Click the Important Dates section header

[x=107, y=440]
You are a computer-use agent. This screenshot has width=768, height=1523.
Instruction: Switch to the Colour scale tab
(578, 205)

****************

Given task - Reproduce the entire listing above word for word, from its first line through its last.

Full answer -
Click the Important Dates section header

[x=107, y=440]
You are a computer-use agent. This screenshot has width=768, height=1523.
Instruction: Switch to the Colour scale tab
(578, 205)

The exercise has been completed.